MFTE is a common tool used across Washington State to incentivize below-market-rate units as part of new housing developments. Builders setting aside a certain percentage of new units to lower-income households receive a property tax break, and are only charged property taxes on the land itself and any non-residential improvements made like ground-floor commercial spaces. Under Maple Valley's proposed program, the threshold to meet would have been 20% of units affordable to households making 70% of King County's area median income around $90,000 for a family of two. After the length of the program in this case 12 years the entire property goes back onto the tax rolls.
Rather than making local governments take the hit from those reduced property tax revenues, under MFTE the tax rates "shift" across all of the districts providing the exemption, slightly bumping up rates during the term of the MFTE program at least compared to the alternate reality where building was still constructed without the tax break. This has been one of the most contentious parts of the Maple Valley proposal, despite the fact that MFTE programs are currently active in nearby Covington and Enumclaw among major cities like Seattle, Bellevue, and Tacoma.
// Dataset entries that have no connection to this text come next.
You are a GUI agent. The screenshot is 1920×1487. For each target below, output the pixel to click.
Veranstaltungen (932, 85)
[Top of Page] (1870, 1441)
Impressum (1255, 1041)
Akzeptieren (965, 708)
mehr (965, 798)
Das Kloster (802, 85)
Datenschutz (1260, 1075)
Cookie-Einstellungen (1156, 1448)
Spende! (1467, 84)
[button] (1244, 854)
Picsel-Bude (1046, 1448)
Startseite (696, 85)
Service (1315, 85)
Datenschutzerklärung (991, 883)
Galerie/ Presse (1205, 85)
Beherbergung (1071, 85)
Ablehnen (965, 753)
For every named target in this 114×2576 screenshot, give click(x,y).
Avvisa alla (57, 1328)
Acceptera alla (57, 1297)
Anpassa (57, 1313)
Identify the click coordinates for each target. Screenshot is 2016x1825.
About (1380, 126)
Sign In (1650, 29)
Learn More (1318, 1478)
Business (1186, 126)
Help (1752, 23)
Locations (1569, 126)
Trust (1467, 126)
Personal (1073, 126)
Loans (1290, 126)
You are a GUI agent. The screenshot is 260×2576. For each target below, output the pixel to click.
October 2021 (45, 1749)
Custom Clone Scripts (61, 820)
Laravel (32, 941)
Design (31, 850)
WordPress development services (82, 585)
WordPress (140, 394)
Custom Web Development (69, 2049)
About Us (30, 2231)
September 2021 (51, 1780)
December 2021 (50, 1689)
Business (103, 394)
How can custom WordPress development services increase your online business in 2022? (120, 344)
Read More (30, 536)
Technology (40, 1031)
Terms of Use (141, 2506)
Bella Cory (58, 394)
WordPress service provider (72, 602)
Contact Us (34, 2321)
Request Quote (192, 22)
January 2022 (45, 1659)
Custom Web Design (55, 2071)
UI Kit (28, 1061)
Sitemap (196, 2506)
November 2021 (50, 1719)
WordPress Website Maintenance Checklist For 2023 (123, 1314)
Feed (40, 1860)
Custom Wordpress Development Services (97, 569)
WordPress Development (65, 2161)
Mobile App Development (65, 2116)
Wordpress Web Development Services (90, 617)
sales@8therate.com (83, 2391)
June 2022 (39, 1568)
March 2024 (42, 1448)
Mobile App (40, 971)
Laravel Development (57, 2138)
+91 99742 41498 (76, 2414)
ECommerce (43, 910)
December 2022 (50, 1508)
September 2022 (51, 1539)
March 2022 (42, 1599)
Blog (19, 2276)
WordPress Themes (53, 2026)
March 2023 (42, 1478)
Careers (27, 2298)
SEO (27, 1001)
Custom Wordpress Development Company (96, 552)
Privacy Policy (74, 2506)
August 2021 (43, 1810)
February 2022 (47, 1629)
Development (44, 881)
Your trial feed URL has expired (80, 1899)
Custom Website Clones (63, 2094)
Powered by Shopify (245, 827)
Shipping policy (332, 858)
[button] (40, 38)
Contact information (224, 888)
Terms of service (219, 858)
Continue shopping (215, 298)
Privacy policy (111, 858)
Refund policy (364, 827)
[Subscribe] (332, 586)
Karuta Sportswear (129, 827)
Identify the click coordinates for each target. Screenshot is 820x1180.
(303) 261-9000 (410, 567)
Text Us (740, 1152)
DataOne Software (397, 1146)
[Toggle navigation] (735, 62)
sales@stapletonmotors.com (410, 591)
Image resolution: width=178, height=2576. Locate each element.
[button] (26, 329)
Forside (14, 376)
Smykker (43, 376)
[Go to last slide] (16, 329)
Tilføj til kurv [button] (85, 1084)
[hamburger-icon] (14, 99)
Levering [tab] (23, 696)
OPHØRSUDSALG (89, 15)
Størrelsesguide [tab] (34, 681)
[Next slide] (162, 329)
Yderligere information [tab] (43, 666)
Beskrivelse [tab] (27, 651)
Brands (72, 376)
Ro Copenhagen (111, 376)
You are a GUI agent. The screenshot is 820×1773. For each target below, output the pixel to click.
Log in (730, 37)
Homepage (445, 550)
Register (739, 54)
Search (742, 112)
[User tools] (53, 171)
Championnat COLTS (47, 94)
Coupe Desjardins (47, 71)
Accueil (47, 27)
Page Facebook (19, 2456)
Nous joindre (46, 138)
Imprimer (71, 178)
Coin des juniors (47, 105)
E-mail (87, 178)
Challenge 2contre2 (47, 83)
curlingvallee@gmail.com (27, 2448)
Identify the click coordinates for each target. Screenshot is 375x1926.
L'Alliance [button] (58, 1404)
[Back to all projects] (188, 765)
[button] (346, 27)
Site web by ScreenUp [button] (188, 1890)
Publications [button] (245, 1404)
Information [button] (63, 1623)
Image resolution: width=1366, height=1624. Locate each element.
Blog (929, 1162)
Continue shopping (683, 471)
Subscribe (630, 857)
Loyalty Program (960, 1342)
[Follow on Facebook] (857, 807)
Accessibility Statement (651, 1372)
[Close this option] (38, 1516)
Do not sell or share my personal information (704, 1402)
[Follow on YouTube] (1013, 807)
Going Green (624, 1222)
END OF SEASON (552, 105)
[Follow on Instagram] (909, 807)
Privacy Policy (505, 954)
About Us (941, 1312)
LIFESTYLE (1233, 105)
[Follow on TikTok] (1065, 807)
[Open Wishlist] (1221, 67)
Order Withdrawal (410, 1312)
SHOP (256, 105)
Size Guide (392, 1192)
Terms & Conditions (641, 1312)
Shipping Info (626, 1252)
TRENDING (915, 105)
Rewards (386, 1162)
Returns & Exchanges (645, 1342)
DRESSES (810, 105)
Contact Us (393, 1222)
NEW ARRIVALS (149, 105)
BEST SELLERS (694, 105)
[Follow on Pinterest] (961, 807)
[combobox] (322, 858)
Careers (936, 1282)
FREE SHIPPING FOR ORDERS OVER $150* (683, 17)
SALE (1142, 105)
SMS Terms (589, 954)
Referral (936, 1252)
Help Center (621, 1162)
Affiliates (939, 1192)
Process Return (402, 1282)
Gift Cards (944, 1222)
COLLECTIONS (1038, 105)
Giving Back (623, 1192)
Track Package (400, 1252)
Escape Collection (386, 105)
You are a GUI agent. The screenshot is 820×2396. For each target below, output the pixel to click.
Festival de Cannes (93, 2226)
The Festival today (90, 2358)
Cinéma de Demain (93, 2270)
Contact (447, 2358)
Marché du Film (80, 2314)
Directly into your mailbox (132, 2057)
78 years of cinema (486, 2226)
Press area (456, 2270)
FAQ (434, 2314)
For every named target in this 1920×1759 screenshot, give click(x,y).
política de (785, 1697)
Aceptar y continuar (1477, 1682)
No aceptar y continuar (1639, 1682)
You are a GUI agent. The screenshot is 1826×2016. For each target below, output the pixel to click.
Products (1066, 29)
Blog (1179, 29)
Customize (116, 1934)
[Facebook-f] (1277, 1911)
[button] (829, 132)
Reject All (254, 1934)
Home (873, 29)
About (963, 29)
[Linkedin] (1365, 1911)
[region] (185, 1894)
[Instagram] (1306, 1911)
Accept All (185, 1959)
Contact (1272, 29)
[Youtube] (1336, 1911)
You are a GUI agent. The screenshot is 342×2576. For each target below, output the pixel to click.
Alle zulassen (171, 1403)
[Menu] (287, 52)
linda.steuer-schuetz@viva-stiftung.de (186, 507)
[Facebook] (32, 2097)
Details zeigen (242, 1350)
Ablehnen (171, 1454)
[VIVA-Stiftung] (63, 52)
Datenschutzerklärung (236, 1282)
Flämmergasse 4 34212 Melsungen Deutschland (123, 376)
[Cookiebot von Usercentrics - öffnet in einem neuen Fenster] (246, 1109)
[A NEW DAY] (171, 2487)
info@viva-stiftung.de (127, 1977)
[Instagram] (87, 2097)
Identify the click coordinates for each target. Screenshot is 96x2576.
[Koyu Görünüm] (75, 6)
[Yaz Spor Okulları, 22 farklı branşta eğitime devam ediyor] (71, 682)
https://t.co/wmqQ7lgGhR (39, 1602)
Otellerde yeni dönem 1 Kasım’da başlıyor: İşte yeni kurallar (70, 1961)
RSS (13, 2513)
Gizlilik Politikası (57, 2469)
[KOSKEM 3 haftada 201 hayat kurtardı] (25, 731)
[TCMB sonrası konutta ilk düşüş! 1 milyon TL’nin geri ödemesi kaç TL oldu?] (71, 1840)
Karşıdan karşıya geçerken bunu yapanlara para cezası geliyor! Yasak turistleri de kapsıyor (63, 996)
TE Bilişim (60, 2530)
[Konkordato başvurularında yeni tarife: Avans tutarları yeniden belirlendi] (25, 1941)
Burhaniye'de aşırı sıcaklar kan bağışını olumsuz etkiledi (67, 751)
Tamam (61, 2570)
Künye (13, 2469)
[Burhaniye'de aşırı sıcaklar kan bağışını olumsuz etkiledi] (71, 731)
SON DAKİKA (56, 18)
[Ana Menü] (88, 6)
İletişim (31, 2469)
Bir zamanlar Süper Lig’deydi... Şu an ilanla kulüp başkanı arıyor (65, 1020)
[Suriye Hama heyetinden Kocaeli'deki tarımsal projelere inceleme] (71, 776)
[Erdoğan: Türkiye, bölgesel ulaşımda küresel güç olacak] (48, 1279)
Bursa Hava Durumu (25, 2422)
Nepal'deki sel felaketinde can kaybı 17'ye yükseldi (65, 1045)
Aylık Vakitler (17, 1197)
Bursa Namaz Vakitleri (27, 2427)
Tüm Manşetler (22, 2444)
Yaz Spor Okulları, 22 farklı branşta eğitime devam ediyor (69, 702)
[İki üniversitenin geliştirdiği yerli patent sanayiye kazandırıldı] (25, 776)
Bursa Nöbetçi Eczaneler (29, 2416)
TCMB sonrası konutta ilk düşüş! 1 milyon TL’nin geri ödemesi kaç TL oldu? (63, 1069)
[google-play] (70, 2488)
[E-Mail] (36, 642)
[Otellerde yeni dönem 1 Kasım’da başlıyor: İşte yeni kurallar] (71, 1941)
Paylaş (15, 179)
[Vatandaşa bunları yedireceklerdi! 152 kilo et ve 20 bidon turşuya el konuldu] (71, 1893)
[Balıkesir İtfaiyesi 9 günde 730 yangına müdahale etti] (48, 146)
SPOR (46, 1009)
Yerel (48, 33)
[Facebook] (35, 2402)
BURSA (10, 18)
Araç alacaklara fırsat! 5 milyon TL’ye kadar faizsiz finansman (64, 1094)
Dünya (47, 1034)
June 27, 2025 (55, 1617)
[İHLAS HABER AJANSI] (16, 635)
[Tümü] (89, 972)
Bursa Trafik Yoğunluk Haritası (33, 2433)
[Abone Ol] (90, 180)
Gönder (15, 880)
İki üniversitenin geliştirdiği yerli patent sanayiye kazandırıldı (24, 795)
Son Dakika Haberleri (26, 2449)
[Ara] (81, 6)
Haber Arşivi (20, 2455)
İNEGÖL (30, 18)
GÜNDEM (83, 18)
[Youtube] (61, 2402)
Because Maple Valley's city limits make up only a portion of the larger Fire Prevention District #43 and Tahoma School District boundaries, where taxes would also shift following potential participation in an MFTE program, residents in unincorporated King County have protested the proposal as "taxation without representation." But this type of tax shift isn't unique to MFTE and occurs whenever local governments buy property or new churches open and receive tax-exempt status.